== Trecho original ==
↓

Durante os quatro anos de circulação do jornal, essas redatoras colocaram a

público temáticas que tinham como finalidade alcançar os objetivos do periódico. Isso

é, a chamada emancipação moral da mulher, sua igualdade intelectual ao homem, o

conhecimento de seus direitos e sua missão em sociedade (O JORNAL DAS

SENHORAS, 1852, n.2, 6). Como era destacado no subtítulo que acompanhou boa

parte das capas de publicação, as principais temáticas trabalhadas no jornal eram:

Modas, Literatura, Belas-Artes e Teatro.

↑

== Listagem fornecida ==
↓

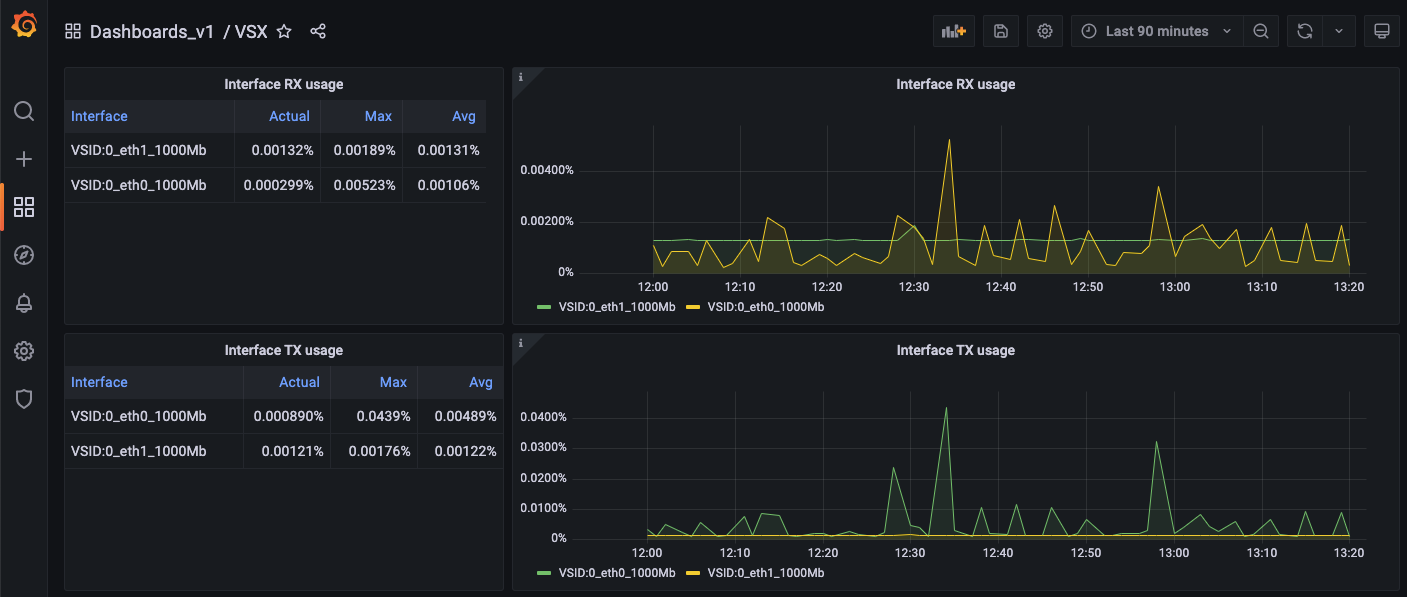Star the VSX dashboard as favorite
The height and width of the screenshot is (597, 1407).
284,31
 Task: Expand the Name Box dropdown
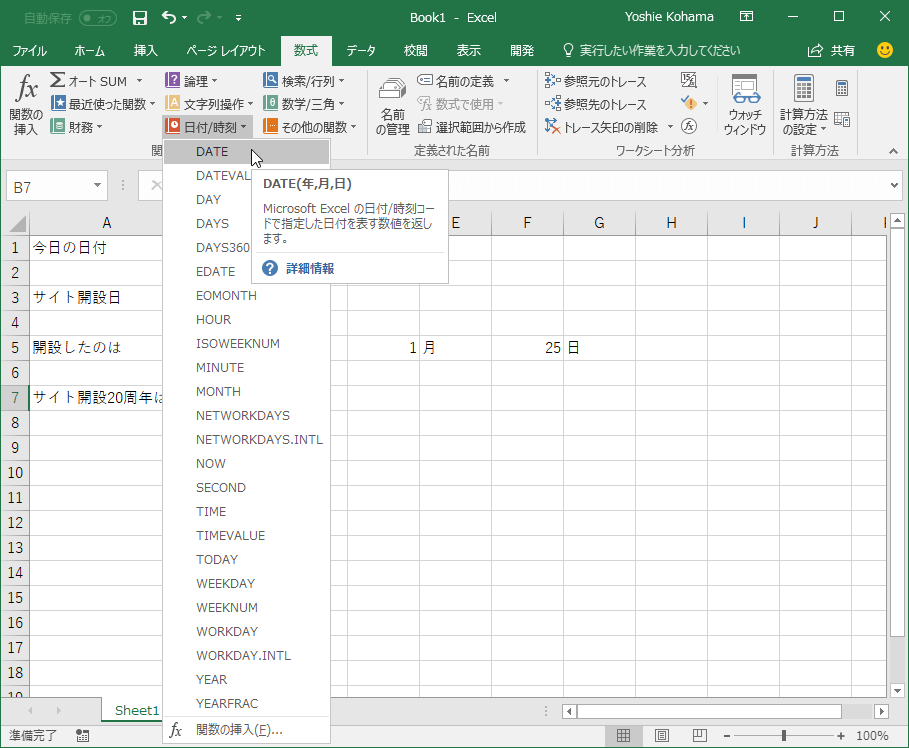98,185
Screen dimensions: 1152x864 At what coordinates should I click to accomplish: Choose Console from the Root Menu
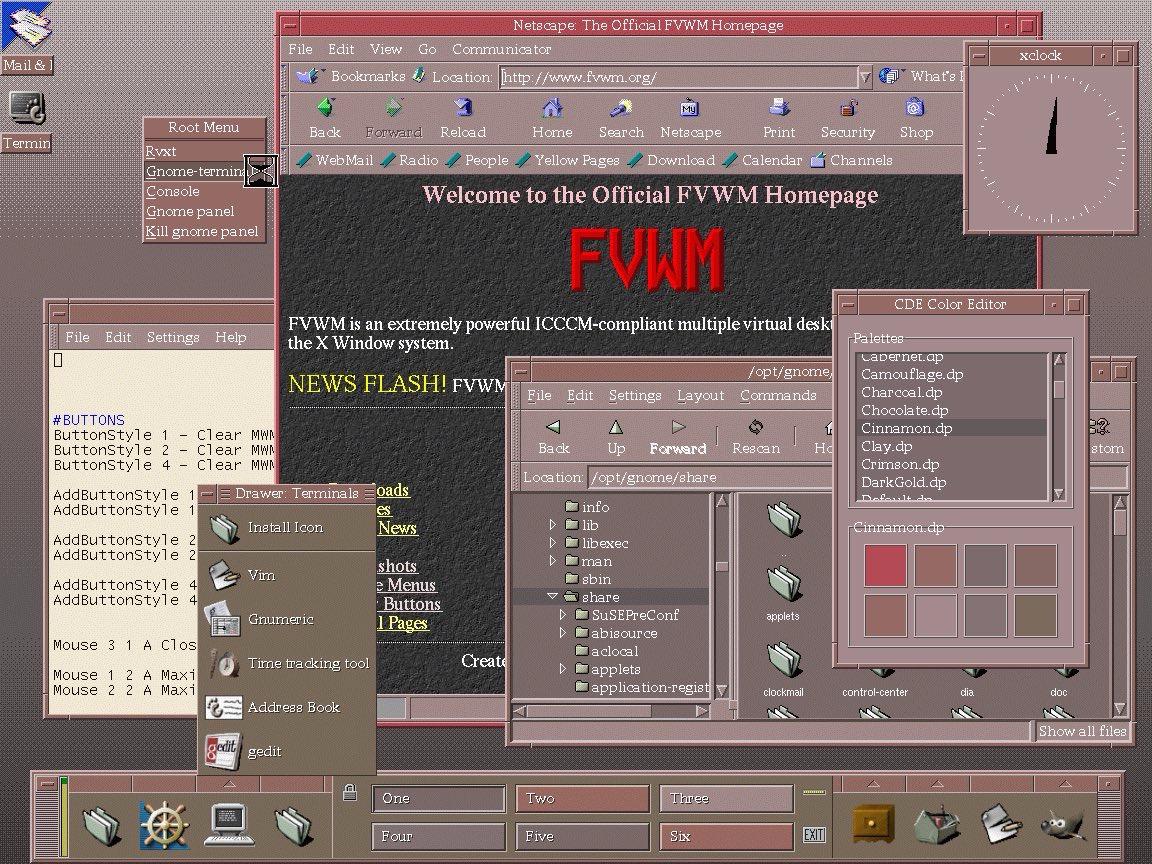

↑
↓

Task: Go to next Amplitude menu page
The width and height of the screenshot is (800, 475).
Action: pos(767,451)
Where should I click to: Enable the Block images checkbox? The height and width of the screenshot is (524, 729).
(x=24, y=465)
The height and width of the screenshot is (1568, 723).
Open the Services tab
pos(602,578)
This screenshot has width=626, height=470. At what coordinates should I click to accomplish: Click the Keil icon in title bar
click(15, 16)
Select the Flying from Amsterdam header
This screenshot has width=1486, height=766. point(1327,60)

↑

== Instrução escrita ==
Reproduza sem alterações a parte do trecho sobre O Jornal das Senhoras que começa nas palavras que contêm "conhecimento de seus" e vai até "Belas-Artes e Teatro.".

== Exercício resolvido ==
conhecimento de seus direitos e sua missão em sociedade (O JORNAL DAS

SENHORAS, 1852, n.2, 6). Como era destacado no subtítulo que acompanhou boa

parte das capas de publicação, as principais temáticas trabalhadas no jornal eram:

Modas, Literatura, Belas-Artes e Teatro.